Posts by Brian Kidd

1) Message boards : Number crunching : Problems with version 5.96 (Message 52306) Posted 7 Apr 2008 by Brian Kidd Post: Thanks for letting us know about the large stdout files that you're getting. I'm currently looking into this issue and it looks like the error is basically harmless. We'll correct the large stdout files on the next release.
2) Message boards : Number crunching : Rosetta Application Version Release Log (Message 48406) Posted 6 Nov 2007 by Brian Kidd Post: Rosetta@home has been updated to 5.81. This version adds a new feature that allows us to properly model disulfide bonds in proteins.
3) Message boards : Number crunching : Problems with Rosetta version 5.81 (Message 48405) Posted 6 Nov 2007 by Brian Kidd Post: Thanks Trey. The thread link now points to the correct location.

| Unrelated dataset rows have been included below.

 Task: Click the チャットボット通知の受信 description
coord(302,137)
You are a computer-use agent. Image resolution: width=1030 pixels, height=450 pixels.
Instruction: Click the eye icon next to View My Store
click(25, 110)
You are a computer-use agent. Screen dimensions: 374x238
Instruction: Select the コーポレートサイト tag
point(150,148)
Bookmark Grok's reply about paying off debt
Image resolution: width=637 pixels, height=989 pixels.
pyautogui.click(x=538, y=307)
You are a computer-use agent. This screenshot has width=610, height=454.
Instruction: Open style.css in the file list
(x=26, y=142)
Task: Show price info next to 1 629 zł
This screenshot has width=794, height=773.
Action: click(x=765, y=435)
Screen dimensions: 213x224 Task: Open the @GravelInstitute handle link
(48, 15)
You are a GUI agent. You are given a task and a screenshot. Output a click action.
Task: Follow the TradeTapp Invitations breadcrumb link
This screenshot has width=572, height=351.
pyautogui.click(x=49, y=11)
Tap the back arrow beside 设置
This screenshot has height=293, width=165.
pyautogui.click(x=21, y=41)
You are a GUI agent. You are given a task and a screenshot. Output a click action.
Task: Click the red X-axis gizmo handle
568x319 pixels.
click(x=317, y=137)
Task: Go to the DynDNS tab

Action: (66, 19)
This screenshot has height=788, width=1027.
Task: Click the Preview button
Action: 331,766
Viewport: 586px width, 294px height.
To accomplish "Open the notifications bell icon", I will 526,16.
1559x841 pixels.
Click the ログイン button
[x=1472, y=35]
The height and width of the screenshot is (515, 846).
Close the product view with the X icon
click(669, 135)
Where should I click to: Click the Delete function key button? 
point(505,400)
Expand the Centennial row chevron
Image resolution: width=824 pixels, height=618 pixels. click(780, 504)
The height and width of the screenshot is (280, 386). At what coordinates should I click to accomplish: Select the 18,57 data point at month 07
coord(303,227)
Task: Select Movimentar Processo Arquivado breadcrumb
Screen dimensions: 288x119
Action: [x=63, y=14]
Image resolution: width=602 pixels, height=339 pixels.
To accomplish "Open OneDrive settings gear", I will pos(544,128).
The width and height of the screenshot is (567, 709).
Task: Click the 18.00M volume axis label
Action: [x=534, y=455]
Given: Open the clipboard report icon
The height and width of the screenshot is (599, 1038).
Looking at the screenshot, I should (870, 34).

4) Message boards : Rosetta@home Science : Rosetta@home Active WorkUnit(s) Log (Message 32317) Posted 9 Dec 2006 by Brian Kidd Post: A new job was just submitted - BAK_1klf_FimH_loop_model. This protein is a bacterial adhesion protein called FimH. The protein resides on the tip of projections that pathogenic e. coli extrude from their cell wall to stick to glycoproteins on the surface of human cells. The neat feature of this protein is that its binding is regulated by force, and the bond lifetime actually increases as force increases, called a "catch bond". This catch-like behavior is counter intuitive and contrary to how most bonds function - most bonds decrease their lifetime if you yank on them with more force. Predicting the structures of both states, active and inactive, would have huge implications for treating bacterial infections and developing novel molecular force sensors. FimH is an allosteric protein and the structure of the unbound - "inactive" - conformation has been technically difficult to solve by experimental methods. However, we ought to be able to predict the inactive structure with the loop modeling and full-atom relax techniques that we've been adapting to look at allosteric proteins. In addition, some recent work by our collaborators has given us reason to believe that there will be a NMR structure in the not too distant future. This experimental data will be a great validation for the predicted structures that you all are solving with Rosetta@home. Thanks so much for your support in predicting this structure.
5) Message boards : Rosetta@home Science : Rosetta@home Active WorkUnit(s) Log (Message 32315) Posted 9 Dec 2006 by Brian Kidd Post: I recently submitted a job (BAK_1avs_TnC_loop_model) to predict the structural changes in an allosteric protein called Troponin C. This protein regulates muscle contraction and has important health consequences for cardiovascular disease. In the near future, I will be submitting more workunits related to predicting conformational changes in allosteric proteins. For each submission, I'll describe a little about the protein's function and it's relevance to medicine or technology. As for allosteric proteins, they are particularly interesting cases for structure prediction because their function is regulated by structural changes that take place far from the active site. As a consequence these proteins have multiple functional states and we are attempting to predict the structures associated with these states. Our basic approach is to exhaustively sample the conformational away from the starting structure and look for additional energy minima. Thanks for your help in this important problem.